How to Read CogAT Nonverbal Battery Test Section Score Report

  • Raw Score: After the completion of the test, each child will have their total number of accurate answers summed up. The score will be shown with the number of right answers over the number of possible responses.
  • Universal Scale Score (USS): The raw score then becomes the USS total through a normalization process. The nonverbal battery will first receive an individual score before being combined with the other battery scores. The averaged score will be written as the Composite USS total.
  • Standard Age Score (SAS): The Composite USS will be compared against other same-age children and will receive a score between 0-160. This is the SAS total.
  • Percentile Rank (PR): Then, the SAS is calculated into a percentage known as the PR. The PR will show how many children your child scored higher than on this test.
  • Stanine (S): A number will be assigned to your child that shows their academic abilities. They could receive a score of 1 (the lowest possible score) to a score of 9 (the highest possible score).

 

CogAT Nonverbal Battery Tips

  1. Pay attention to the little details in tricky patterns. As the questions grow harder, so will the shapes and patterns. One can easily become overwhelmed if they only pay attention to the shapes as a whole. If your child comes across a shape that has an intricate pattern that is not easily discernable, have them break down the figures in sections. Start by looking for small details that match each other across the matrixes.
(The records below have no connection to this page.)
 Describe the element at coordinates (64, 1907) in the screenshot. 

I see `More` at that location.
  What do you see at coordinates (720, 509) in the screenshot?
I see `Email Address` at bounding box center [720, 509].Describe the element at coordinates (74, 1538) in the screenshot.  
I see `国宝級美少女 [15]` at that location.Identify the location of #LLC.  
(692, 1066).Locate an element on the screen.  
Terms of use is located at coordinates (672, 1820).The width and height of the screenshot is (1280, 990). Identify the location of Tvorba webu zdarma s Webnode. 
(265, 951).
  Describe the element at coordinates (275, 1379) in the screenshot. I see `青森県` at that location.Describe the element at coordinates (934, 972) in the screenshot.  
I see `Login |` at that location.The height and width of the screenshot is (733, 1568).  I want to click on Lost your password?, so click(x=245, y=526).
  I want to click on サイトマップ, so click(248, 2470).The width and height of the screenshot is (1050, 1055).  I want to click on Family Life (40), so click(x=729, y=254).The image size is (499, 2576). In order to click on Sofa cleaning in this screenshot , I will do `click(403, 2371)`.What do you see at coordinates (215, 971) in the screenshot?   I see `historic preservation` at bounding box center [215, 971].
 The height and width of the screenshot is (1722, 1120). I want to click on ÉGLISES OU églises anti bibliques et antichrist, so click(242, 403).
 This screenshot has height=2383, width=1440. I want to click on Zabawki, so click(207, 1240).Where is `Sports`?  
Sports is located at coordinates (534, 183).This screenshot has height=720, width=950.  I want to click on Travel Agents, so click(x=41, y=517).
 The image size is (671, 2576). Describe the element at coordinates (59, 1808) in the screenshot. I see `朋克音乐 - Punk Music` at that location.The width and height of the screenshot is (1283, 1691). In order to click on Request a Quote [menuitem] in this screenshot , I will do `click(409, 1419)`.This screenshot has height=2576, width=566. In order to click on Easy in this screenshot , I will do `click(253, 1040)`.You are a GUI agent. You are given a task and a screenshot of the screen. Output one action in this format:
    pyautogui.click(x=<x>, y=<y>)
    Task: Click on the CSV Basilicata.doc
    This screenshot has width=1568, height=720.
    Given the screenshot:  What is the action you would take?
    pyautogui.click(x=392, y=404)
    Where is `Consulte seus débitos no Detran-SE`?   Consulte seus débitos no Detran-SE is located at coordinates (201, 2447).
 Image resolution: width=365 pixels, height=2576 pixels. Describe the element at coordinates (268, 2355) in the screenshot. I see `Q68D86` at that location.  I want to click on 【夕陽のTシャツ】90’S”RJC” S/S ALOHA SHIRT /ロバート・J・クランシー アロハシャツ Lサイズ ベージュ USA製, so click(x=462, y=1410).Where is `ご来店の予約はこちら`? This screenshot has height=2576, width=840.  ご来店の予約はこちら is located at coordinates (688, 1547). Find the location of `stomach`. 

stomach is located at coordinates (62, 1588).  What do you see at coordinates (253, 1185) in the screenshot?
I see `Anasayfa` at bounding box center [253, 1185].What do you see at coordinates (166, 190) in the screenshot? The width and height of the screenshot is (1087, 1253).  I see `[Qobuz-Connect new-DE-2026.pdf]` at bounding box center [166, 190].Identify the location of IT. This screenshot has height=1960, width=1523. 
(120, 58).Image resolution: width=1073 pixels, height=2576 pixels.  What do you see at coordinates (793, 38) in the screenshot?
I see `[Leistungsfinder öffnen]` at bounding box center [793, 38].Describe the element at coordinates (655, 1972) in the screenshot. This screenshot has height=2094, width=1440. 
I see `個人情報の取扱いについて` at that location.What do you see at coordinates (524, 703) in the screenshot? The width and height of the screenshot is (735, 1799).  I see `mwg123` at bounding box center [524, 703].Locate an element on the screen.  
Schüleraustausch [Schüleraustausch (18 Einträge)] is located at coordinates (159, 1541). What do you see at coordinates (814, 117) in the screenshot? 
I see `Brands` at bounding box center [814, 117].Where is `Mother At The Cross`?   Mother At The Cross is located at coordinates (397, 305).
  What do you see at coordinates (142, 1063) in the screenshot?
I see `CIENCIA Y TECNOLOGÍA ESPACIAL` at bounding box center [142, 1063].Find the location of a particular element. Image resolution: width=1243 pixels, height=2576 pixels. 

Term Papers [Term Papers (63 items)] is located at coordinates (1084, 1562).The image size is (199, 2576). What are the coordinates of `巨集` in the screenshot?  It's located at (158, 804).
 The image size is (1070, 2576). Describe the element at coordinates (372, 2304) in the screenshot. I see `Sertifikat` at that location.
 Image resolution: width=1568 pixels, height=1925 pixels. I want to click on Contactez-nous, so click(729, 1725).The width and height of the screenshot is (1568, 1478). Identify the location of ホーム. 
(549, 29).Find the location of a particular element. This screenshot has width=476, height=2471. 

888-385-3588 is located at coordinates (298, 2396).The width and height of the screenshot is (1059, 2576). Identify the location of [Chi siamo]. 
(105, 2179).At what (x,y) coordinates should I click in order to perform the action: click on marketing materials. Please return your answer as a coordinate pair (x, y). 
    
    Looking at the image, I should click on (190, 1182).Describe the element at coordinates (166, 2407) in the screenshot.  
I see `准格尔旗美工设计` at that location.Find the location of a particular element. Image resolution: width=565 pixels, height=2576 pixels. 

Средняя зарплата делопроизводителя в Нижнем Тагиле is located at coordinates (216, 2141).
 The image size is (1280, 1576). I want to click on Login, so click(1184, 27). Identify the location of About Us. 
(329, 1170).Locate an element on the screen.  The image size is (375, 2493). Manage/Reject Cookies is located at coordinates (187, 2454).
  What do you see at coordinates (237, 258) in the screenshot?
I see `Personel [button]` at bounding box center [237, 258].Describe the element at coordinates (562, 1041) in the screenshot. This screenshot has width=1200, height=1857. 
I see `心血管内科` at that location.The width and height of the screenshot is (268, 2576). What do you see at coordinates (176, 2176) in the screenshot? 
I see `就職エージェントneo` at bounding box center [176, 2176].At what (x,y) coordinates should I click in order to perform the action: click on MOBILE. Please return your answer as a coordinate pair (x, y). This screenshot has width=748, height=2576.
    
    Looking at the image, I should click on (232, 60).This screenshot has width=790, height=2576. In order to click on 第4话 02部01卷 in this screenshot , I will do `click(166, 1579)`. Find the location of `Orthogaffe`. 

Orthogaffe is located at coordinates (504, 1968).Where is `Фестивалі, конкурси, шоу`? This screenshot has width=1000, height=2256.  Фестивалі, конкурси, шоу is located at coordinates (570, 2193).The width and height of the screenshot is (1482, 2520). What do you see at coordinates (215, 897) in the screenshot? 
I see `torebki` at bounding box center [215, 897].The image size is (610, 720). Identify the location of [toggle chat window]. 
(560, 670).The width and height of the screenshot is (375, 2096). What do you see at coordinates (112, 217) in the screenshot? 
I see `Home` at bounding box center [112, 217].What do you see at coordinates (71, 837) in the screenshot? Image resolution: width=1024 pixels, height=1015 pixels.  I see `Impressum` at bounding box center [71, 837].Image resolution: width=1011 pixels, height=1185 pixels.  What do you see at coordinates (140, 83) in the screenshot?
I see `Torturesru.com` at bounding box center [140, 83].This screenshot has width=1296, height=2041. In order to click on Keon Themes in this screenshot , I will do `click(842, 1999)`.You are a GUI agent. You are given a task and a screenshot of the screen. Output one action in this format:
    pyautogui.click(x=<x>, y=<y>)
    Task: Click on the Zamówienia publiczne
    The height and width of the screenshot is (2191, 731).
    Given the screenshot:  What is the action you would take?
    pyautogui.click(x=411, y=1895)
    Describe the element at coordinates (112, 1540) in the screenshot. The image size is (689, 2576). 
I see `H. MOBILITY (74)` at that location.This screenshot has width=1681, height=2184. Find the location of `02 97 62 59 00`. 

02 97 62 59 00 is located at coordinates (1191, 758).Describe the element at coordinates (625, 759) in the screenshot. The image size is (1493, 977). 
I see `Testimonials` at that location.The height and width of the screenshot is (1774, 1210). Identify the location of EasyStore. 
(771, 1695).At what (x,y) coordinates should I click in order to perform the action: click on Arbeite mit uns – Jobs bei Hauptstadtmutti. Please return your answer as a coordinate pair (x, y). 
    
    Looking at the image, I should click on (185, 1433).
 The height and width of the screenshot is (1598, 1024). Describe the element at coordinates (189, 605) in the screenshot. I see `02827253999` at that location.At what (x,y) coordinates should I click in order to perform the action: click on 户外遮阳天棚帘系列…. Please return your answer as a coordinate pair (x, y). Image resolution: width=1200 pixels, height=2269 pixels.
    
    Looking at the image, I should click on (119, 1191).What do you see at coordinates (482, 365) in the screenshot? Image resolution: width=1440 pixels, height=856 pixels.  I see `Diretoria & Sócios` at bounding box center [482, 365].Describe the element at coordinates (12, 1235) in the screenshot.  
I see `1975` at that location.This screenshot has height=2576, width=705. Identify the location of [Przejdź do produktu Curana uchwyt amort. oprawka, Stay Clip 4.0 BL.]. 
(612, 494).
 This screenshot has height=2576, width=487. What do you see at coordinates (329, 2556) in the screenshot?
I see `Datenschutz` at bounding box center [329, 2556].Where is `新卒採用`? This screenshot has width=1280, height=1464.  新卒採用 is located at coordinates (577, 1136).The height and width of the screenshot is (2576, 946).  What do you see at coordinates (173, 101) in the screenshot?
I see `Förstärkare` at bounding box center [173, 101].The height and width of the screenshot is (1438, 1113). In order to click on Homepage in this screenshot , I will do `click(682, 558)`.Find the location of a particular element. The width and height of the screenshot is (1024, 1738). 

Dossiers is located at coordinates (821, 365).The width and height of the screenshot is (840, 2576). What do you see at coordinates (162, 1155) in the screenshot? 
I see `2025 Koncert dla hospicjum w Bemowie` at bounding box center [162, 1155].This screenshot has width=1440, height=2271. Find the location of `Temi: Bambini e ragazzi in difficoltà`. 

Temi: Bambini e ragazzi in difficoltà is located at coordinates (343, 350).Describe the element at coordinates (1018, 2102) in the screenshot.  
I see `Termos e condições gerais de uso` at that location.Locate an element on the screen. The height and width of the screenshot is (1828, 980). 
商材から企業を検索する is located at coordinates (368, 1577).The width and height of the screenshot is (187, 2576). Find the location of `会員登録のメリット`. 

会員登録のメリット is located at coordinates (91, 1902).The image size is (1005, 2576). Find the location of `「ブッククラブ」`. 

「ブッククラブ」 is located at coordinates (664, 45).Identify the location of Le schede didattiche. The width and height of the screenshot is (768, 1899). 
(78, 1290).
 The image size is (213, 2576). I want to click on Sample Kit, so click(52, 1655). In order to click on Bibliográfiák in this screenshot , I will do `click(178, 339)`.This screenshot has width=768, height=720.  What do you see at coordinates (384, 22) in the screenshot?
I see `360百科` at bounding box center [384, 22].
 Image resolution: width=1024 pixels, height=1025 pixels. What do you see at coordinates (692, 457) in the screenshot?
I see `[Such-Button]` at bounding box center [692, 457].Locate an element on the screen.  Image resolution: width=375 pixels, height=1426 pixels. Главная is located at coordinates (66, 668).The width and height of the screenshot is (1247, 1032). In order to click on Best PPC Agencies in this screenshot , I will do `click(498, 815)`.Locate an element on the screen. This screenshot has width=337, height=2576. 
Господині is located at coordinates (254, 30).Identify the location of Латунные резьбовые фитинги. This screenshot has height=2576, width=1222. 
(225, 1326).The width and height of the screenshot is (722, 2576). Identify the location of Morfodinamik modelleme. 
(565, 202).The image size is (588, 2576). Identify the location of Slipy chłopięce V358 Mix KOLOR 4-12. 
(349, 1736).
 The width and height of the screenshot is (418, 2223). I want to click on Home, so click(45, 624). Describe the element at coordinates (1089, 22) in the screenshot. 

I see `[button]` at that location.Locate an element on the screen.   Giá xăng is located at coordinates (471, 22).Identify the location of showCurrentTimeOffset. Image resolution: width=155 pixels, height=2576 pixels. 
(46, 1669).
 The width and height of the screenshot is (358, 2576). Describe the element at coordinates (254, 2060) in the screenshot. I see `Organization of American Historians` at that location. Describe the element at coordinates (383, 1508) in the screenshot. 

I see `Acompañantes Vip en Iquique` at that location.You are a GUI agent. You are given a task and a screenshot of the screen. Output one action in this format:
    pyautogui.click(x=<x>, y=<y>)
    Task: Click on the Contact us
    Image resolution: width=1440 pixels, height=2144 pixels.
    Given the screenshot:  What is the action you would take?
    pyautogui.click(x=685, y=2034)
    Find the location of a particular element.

Then, apply those patterns to the answer options to see if any are a match.
  2. Practice with sample questions as many times as necessary. The best part about online practice exams is the ability to repeat questions as many times as necessary. This is especially useful for children who repeatedly answer the same types of questions wrong. Sometimes it is more useful to focus on certain questions until your child becomes familiar with trouble questions.

 

How to Prepare for the CogAT Nonverbal Battery Test

The CogAT Nonverbal Battery Test is unlike exams that your child has previously taken. Because this section is entirely nonverbal, it can be tricky to prepare for it. When it comes time for your child to take the actual exam, they may notice that the correct answers are not as obvious as they thought. Prepare for this nonverbal test by repeatedly taking online practice exams. The more times that a practice exam is taken, the higher your child’s chances are for scoring well on the exam. Practice exams allow you to gain in-depth knowledge on the topics at hand as well as identify areas of weakness. Reading and understanding example question explanations is equally as important. Detailed explanations will include additional information that will clarify what the questions are asking and justification for why questions have certain answers. Schools with gifted and talented programs usually have strict requirements for entry. Preparation is essential if you expect your child to score high on the CogAT Nonverbal Battery Test.